I agree that treating existing customer like that is not a good thing. I just tried to understand whether that price is reasonable at all.
She was already a paying customer, willing to pay them the price they had set before (which might have been too low, but that's their fault then, not hers). So up until this point she was a paying and "legit" customer. And they didn't know if she would be willing to pay significantly more if they asked for that.
>"I was already paying $200 a year [...]. Her quoted price: $3,500 a year. She was given a week to upgrade her content, decrease her bandwidth usage, or leave Vimeo.
A week's notice for a 17.5x price hike you unilaterally declared? That's not what you should do to such a customer, ever. To me, that's either a shakedown, or a deliberate step to make her stop using the service, e.g. because such "small" account are no longer worth your time, or you try to be a b2b business now, and those "small" customers do not fit with that image, or whatever.
If something changed for vimeo that increased the their own expenditures over night, then I'd have a little more understanding for them. But that's not what they said or even hinted at happening.
> If you're not willing to pay for bandwidth you're not a legit customer.
If they're not willing to pay a hefty premium for it? I don't follow your comment, buddy. They're already a paying customer paying what was asked of them.
Why would you not just use Cloudfare Stream or another option and save roughly 40% of the cost?

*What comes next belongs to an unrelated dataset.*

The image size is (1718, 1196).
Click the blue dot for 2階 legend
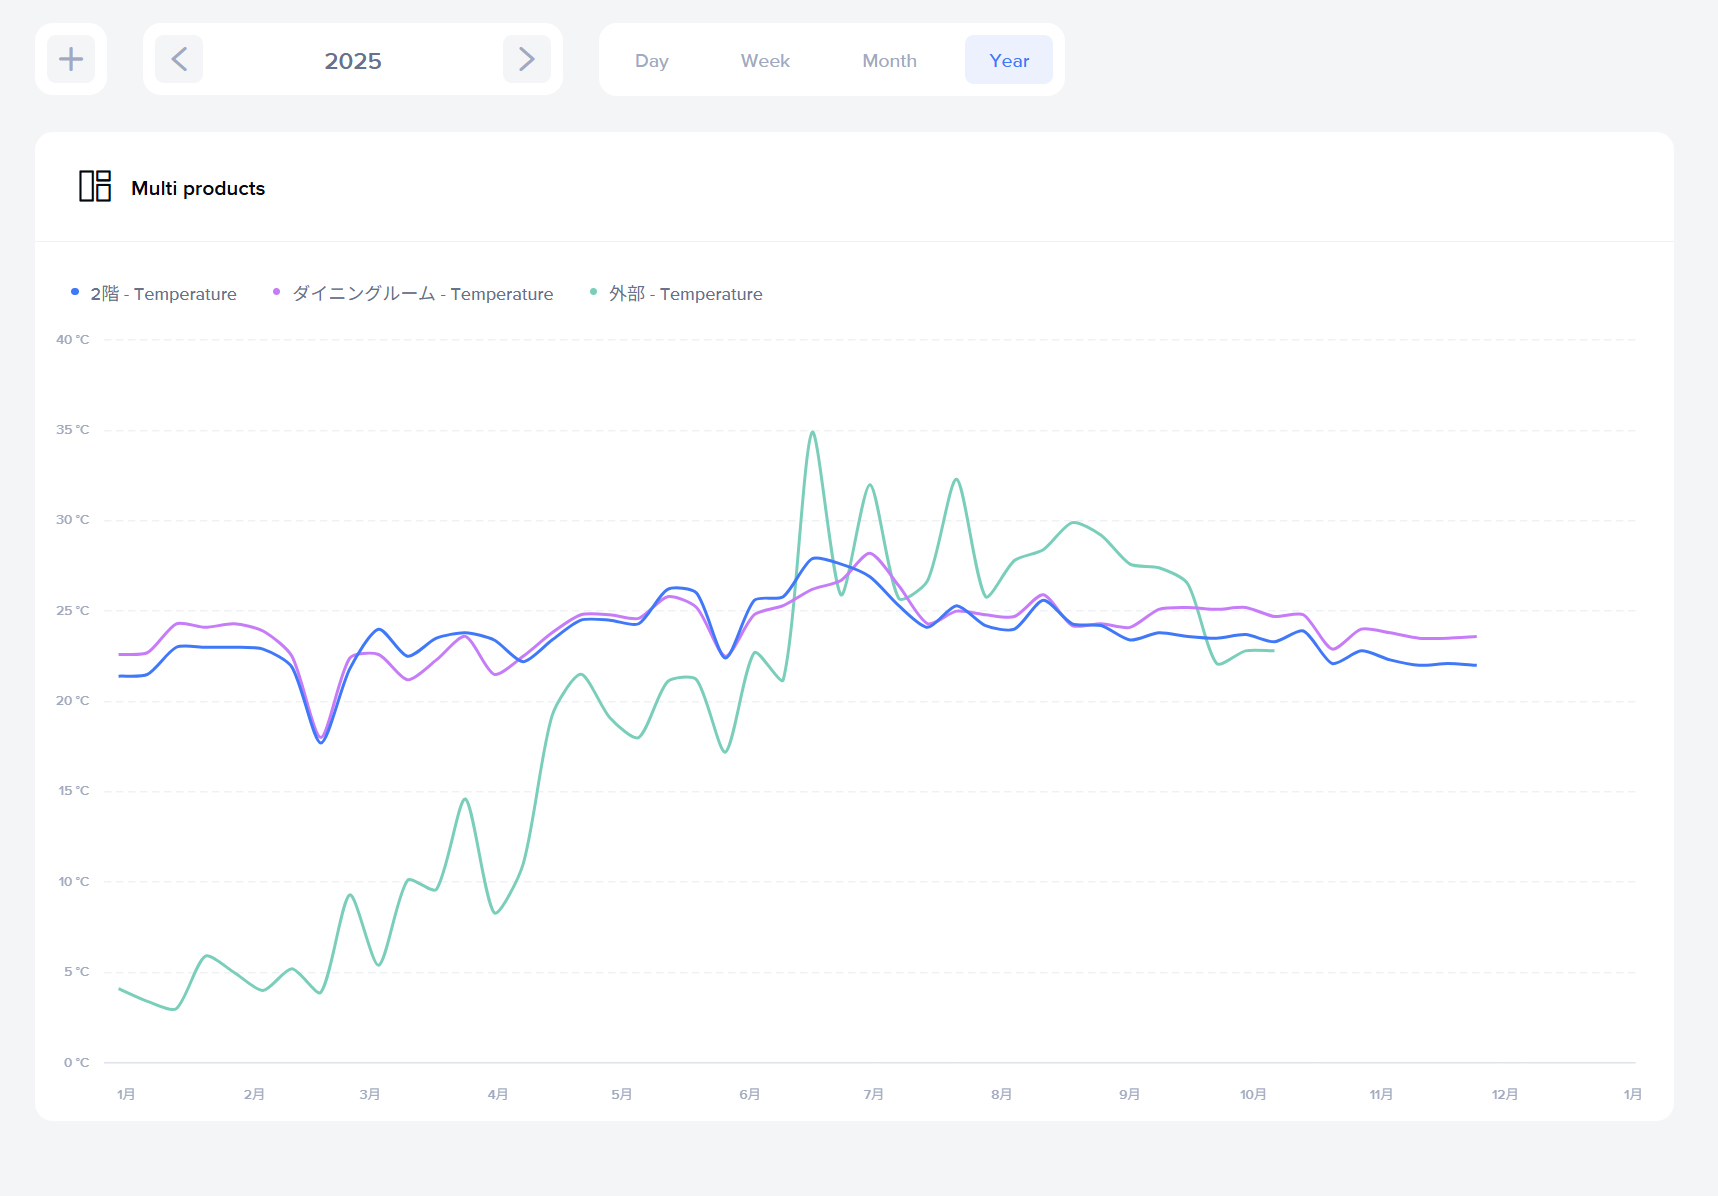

If Vimeo has no value-add, then that's what people should be doing. It's not like Vimeo is a platform for content discovery like YouTube so it should be no problem for anyone to switch.
It's what everybody will start doing. This will be bane of Vimeo. You must realize most of the cinematographers or people in creative industry don't even know about alternatives. Vimeo had great MOAT exactly because they were "youtube for creatives".
Also services like cloudflare stream/bunnycdn stream/mux are fairly recent.
Another issue is reuploading of all the media. It's not that easy to switch. But people will flee to some other solutions.
It's basically a fact that she's underpaying for what she's using. That she gets no value out of the service isn't the fault of the service, she's just literally not using the service. Since that's the case she shouldn't use the service and use a different service that actually does what she wants and has the correct value proposition for her. It sounds like that's exactly what's happening and there's no problem anywhere. There's lots of comments here pitying vimeo for losing "customers" like her but err, vimeo's the one kicking her out. She gets on a service that's more appropriate for her, vimeo gets rid of a money losing customer. Everyone wins.
A regular hosting provider would just send her the $2106 bill, but she went to Vimeo to avoid surprise bills. But instead she has to deal with price hikes like this, note that it isn't a bill, she can just not pay for it and cancel the service, that is the product she paid for.